The parotid gland is composed of the following: (1) serous acinar secretory end pieces [39], (2) intercalated ducts within the parotid glands, which are long and branched [36], and (3) well-developed striated ducts [36]. The secretion in the parotid gland is watery and rich in amylase, prolin-rich proteins, and peroxidase [42].

2.2. Submandibular Gland

The submandibular gland is a mixed gland composed of the following: (1) serous cells, which are attached to secretory end pieces to form a demilune, with serous acini predominating over the mucous elements [40], (2) intercalated ducts [36], and (3) long and well-defined striated ducts [36]. The secretion of the submandibular gland contains more mucus than that of the parotid gland; therefore, it is more viscous [40].

2.3. Sublingual Gland

The sublingual gland is composed of the following: (1) acinar mucus-secreting cells, some of which are capped by serous demilunes [40], (2) short to nonexistent intercalated ducts [36], and (3) striated ducts that are less developed than the submandibular and parotid glands [36]. The secretion of the sublingual gland is predominantly mucous [40].

2.4. Minor Salivary Gland

Minor salivary glands are divided into three groups as follows: (1) anterior-lingual glands that are mucous secreting glands with serous demilunes [43], (2) Von Ebner, or posterior lingual glands, which are composed of lipase-rich serous acini [44], and (3) Weber’s glands, which are lingual, posterior glands that secrete mucus [45].

2.5. Saliva Secretion

The main function of the salivary gland is the production of saliva. Primary saliva secretion is elaborated by the acinar cells then it is modified as it passes through a series of progressively larger ducts [4649]. The glandular secretion consists mostly of ions and electrolytes, as well as proteins and glycoproteins [46, 50]. Because primary acinar secretion and its modification in the ducts vary depending on the gland type, it is clear that TJ structure and function must be different between serous, mucous, and mixed acini, as well as between intercalated, striated, and excretory ducts. However, how TJ structure and function are modulated among different salivary glands during saliva secretion is little understood.

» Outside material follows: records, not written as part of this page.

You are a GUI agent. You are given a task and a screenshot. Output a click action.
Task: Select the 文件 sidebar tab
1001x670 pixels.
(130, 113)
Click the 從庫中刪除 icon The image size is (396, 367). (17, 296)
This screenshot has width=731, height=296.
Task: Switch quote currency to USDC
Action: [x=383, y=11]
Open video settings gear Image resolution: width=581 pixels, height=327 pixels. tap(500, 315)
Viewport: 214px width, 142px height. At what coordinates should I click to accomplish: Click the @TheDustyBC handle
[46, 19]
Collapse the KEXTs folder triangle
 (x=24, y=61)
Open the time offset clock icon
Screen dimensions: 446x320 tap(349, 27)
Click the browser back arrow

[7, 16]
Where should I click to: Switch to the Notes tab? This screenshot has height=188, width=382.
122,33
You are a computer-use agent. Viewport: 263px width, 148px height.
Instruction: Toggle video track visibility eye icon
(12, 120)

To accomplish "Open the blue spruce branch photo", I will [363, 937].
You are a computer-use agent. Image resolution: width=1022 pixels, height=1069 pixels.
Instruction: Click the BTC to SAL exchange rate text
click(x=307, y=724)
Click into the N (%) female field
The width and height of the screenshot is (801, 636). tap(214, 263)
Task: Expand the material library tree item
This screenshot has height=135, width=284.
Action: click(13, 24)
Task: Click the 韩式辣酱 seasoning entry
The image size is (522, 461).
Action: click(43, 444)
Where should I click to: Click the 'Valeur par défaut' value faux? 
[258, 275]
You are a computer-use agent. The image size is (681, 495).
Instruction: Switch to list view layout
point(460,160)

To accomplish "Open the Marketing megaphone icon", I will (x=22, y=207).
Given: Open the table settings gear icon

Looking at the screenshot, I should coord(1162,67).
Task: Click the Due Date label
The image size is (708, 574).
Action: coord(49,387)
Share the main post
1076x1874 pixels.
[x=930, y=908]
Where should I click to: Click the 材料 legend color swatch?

In currently accepted models of saliva secretion, the transepithelial movement of Cl is the primary driving force for fluid and electrolyte secretion by salivary acinar cells (Figure 1) [51]. Agonist-stimulated secretion in acinar cells is initiated by concomitant activation of Ca2+-dependent apical Cl channels and basolateral K+ channels [52]. The stimulated efflux of K+ and Cl down their electrochemical gradients produces a transepithelial potential difference that is followed by Na+ and water diffusion across the epithelial TJ [53] (Figure 1). The secretion from the acinar cell, in addition to fluid, contains proteins such as amylase and mucins in a solution of ions similar to the other extracellular fluids [54]. Water diffusion appears to occur by paracellular pathways and transcellular transport via water channels [51]. As the primary saliva goes through the ducts, Na+ and Cl reabsorption and secretion of K+ and HCO3- occur, because salivary ducts have low permeability to water, which results in a hypotonic saliva (Figure 1) [46].

278948.fig.001
Figure 1: Diagram representing acinar salivary secretion and TJ proteins. Activation of basolateral M3 muscarinic receptors by neurotransmitters (e.g., acetylcholine) initiates signaling cascades that stimulate apical Ca2+-dependent Cl channels. The stimulated efflux of Cl produces a transepithelial potential difference that drives Na+ and H2O transport across the TJ. Alternatively, H2O can reach the lumen by water channels. These events create a plasma-like primary secretion in the lumen. As the primary saliva passes through the ducts, Na+ and Cl are reabsorbed and K+ is secreted into the lumen. Inset (adapted from [55]) indicates the TJ proteins occludin, claudin, and JAM linked to the cytoskeleton via cytoplasmic ZO proteins. Clearly TJ structure varies depending on the cell function; the question is how combinations of TJ proteins define function in acinar and ductal cells.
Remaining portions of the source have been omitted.